Andreas Kupfer

Personal information
- Full name: Andreas Kupfer
- Date of birth: 7 May 1914
- Place of birth: Schweinfurt, German Empire
- Date of death: 30 April 2001 (aged 86)
- Place of death: Marktbreit, Germany
- Position: Midfielder

Senior career*
- Years: Team / Apps / (Gls)
- 1932–1933: VfR 07 Schweinfurt
- 1933–1954: 1. FC Schweinfurt 05 / 512 / (72)

International career
- 1937–1950: Germany / 44 / (1)

= Andreas Kupfer =

German footballer

Andreas Kupfer (7 May 1914, in Schweinfurt - 30 April 2001, in Marktbreit) was a German football player.

== Career ==
Kupfer played for VfR 07 Schweinfurt until 1933 and then joined 1. FC Schweinfurt 05 for the rest of his career.
On the national level he played for Germany national team (44 matches/1 goal), and was a participant at the 1938 FIFA World Cup.

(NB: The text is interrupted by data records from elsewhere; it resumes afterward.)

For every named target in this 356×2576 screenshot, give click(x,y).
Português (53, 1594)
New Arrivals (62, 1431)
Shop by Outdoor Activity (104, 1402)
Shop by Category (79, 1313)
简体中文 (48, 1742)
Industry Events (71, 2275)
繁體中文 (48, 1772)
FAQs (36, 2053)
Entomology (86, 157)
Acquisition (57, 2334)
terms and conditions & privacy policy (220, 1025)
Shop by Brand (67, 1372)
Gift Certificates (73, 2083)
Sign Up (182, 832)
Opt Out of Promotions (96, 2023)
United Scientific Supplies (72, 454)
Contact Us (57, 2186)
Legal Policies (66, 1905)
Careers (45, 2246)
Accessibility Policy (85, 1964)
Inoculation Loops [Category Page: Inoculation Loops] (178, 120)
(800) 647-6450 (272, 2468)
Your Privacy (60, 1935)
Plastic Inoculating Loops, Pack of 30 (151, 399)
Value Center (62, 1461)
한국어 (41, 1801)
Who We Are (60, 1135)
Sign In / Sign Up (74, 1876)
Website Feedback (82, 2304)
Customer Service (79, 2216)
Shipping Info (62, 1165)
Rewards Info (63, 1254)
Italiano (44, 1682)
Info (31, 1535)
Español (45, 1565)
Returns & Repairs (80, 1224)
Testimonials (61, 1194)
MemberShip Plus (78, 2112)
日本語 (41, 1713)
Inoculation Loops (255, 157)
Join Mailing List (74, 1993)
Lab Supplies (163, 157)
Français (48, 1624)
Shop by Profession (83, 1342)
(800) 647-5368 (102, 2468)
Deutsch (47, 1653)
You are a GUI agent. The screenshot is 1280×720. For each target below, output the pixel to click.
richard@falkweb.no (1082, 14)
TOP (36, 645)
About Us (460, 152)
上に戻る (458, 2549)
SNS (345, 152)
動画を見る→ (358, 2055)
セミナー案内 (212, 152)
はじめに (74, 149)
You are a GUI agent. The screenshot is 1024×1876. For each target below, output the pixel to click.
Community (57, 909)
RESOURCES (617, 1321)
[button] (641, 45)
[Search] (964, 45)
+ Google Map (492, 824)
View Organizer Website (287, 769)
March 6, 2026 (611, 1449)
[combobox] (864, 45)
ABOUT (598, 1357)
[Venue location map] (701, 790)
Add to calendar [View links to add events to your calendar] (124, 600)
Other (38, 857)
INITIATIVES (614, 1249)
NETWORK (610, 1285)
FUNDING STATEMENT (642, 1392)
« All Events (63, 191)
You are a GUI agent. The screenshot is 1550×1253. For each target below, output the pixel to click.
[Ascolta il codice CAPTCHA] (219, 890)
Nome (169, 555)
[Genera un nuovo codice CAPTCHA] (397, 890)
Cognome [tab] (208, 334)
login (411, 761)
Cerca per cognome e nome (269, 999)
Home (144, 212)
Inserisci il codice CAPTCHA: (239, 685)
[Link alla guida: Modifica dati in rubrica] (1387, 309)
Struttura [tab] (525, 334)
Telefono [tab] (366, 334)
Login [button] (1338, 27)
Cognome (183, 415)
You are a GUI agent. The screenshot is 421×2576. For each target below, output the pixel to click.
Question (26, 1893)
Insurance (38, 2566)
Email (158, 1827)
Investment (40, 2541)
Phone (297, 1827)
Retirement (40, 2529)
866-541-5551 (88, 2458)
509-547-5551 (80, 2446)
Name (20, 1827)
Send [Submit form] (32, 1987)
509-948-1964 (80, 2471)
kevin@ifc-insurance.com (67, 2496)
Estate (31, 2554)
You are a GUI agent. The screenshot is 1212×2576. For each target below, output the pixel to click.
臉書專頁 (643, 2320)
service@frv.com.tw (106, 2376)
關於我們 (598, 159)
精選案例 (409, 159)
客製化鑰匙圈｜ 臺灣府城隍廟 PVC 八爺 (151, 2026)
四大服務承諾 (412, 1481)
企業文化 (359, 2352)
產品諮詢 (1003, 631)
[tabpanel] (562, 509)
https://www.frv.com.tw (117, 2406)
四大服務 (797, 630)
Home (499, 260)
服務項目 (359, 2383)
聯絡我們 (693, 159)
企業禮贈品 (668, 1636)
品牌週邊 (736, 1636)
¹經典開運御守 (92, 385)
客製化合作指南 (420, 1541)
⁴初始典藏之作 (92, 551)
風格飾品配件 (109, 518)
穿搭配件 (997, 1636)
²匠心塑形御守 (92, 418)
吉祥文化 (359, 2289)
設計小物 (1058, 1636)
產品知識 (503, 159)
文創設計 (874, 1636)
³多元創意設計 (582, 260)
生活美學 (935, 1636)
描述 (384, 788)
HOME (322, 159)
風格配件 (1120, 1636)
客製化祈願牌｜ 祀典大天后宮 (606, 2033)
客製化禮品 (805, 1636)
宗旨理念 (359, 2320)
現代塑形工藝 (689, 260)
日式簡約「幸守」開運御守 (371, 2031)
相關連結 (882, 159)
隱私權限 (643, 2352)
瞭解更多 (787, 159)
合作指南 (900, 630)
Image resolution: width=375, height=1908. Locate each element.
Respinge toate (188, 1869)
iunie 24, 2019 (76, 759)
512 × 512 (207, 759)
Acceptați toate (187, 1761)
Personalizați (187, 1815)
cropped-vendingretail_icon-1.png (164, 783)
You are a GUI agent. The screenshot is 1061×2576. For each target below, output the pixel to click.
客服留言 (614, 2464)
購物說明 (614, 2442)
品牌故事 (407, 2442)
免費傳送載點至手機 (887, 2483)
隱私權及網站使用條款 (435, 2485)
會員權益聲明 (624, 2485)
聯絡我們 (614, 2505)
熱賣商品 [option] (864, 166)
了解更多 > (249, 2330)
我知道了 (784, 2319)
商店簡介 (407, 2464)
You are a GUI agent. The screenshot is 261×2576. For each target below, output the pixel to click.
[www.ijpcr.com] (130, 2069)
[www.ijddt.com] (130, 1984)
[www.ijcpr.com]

Kupfer was one of two FC Schweinfurt 05 players featured in the Breslau Elf that beat Denmark 8:0 in Breslau in 1937 and went on to win 10 out 11 games played during that year. 'Anderl' Kupfer was one of the best half backs in the history of German football and is the only player to have played Germany's last international game before the end of World War II (played in 1942) and the first one after the war (in 1950). Kupfer became famous in German football as a left-footed right half and together with his Schweinfurt club colleague Albin Kitzinger formed the best half back duo in German football. Playing between the two-halves was center half Ludwig Goldbrunner and this trio was considered the best assembly of halves during the time Germany played the 2-3-5 system.

Kupfer was a player that fascinated the crowds with his elegant ways of playing. He was a master of kicking the ball with just moving his ankle joint. In 1938 he was called up to play for the Europe XI against England at Highbury Stadium on the occasion of the 75th anniversary of the Football Association. He finished his active career in 1954 after having played in over 650 games for 1. FC Schweinfurt 05.

In his 1978 book Fussball, Helmut Schön characterised Kupfer as follows:

"As an outside half he was a player who certainly would be a regular in our midfield today. I would have been glad if we could have had a player like him in our ranks in Argentina. When he played behind me, with his hardness, deftness and pace, I felt absolutely safe upfront. Kupfer's left foot was stronger than his right; when he moved with the ball from the right side to the center, he played diagonal passes with his left foot towards the right wing, which tore apart the defense. An exceptionally gifted player."

Kupfer was the last member of the Breslau Elf to die, in 2001.

== Honours ==

=== Club ===
- Gauliga Bayern
  - Champion: (2) 1938–39, 1941–42
  - Runner-up: (2) 1936–37, 1942–43
- Tschammerpokal
  - Semi-finalist: 1936

=== Individual ===
- Europe XI: 1938

== Trivia ==
Alongside with Sepp Herberger and Fritz Walter, in 1942 Kupfer acted in the Robert A. Stemmle sports film The Big Game, starring René Deltgen, Gustav Knuth, and Heinz Engelmann.